WHAT YOU SHOULD DO
Transcribe word for word the passage of the Alfred Henry Whitehouse biography below, starting at "In February 1896" and ending at "22-year-old Ada Baker.".
[begin DOCUMENT SECTION]
Alfred Henry Whitehouse was born on 15 September 1856 at Birmingham, Warwickshire, England, the son of Abel Whitehouse, a warehouseman, and his wife, Matilda Craddock. He is believed to have come to New Zealand with his parents about 1864. Very little is known of his early life. When he married Eliza Davis at Auckland on 22 October 1878 his occupation was recorded as bootmaker. Eliza died at Te Aroha on 17 June 1888, leaving Alfred with five children.

About 1894, possibly after a visit to the World Columbian Exposition in Chicago, Alfred Whitehouse began touring New Zealand exhibiting the Edison phonograph. Late in 1895, having just returned from a four-month trip around the world, he became the first person to exhibit motion pictures in New Zealand by means of Edison's kinetoscope, an apparatus that allowed a loop of film to be viewed by one person at a time. He opened his kinetoscope exhibition on 29 November 1895 at Bartlett's Studio in Queen Street, Auckland, where he had four machines on show. For the admission price of 1s. (children 6d.) patrons could view four scenes: 'The barber's shop', 'The fire rescue scene', 'The Chinese laundry' and 'Annabelle's graceful butterfly dance'. These were replaced by a second series of scenes three weeks later. During the season Whitehouse introduced the kinetophone, a combination of the kinetoscope and the phonograph, which enabled the viewer to see, for example, Annabelle dance the butterfly dance to music by the Paragon Trio.

In February 1896 Whitehouse closed his Auckland season and took the kinetoscope exhibition on tour through the North Island, ending at Wellington in January 1897, when he sold his kinetoscopes. By this time the limitations of the medium would have been all too apparent to Whitehouse. On 13 October 1896 the Auckland Opera House had been the venue of the first presentation in New Zealand of the kinematograph, whereby motion pictures were projected on a screen, enabling a large number of people to view a single exhibition of a film. Whitehouse's kinetoscope exhibitions had, however, proved sufficiently lucrative to enable him to travel overseas again, this time to Queen Victoria's diamond jubilee celebrations in London in June 1897. He returned to New Zealand later that year, and on 14 September, at Auckland, he married 22-year-old Ada Baker.
[end DOCUMENT SECTION]
[begin SUPPLIED MATERIAL]
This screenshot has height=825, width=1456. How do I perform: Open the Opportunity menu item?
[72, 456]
[end SUPPLIED MATERIAL]
[begin SUPPLIED MATERIAL]
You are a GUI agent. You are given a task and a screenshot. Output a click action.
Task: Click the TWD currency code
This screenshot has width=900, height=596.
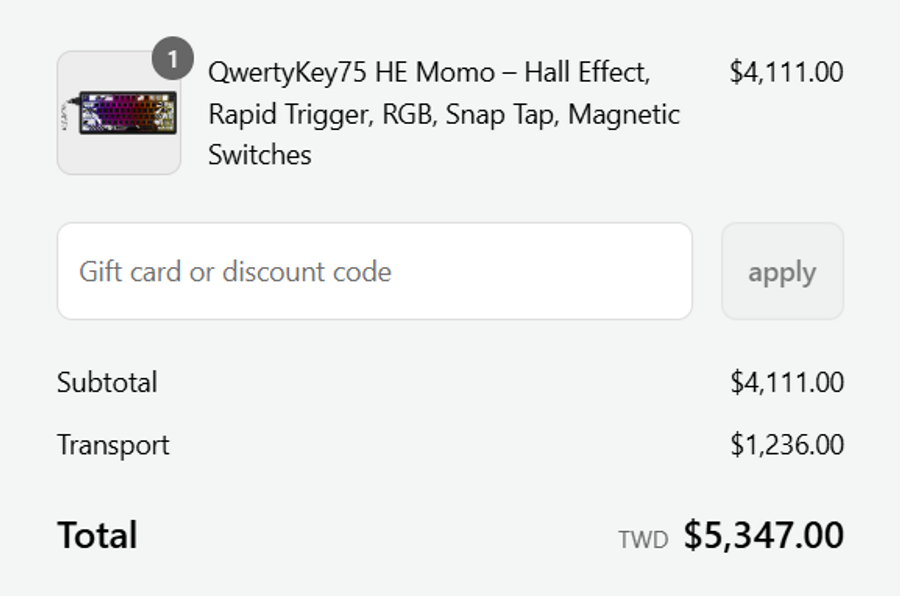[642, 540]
[end SUPPLIED MATERIAL]
ANSWER TO THIS PROBLEM
In February 1896 Whitehouse closed his Auckland season and took the kinetoscope exhibition on tour through the North Island, ending at Wellington in January 1897, when he sold his kinetoscopes. By this time the limitations of the medium would have been all too apparent to Whitehouse. On 13 October 1896 the Auckland Opera House had been the venue of the first presentation in New Zealand of the kinematograph, whereby motion pictures were projected on a screen, enabling a large number of people to view a single exhibition of a film. Whitehouse's kinetoscope exhibitions had, however, proved sufficiently lucrative to enable him to travel overseas again, this time to Queen Victoria's diamond jubilee celebrations in London in June 1897. He returned to New Zealand later that year, and on 14 September, at Auckland, he married 22-year-old Ada Baker.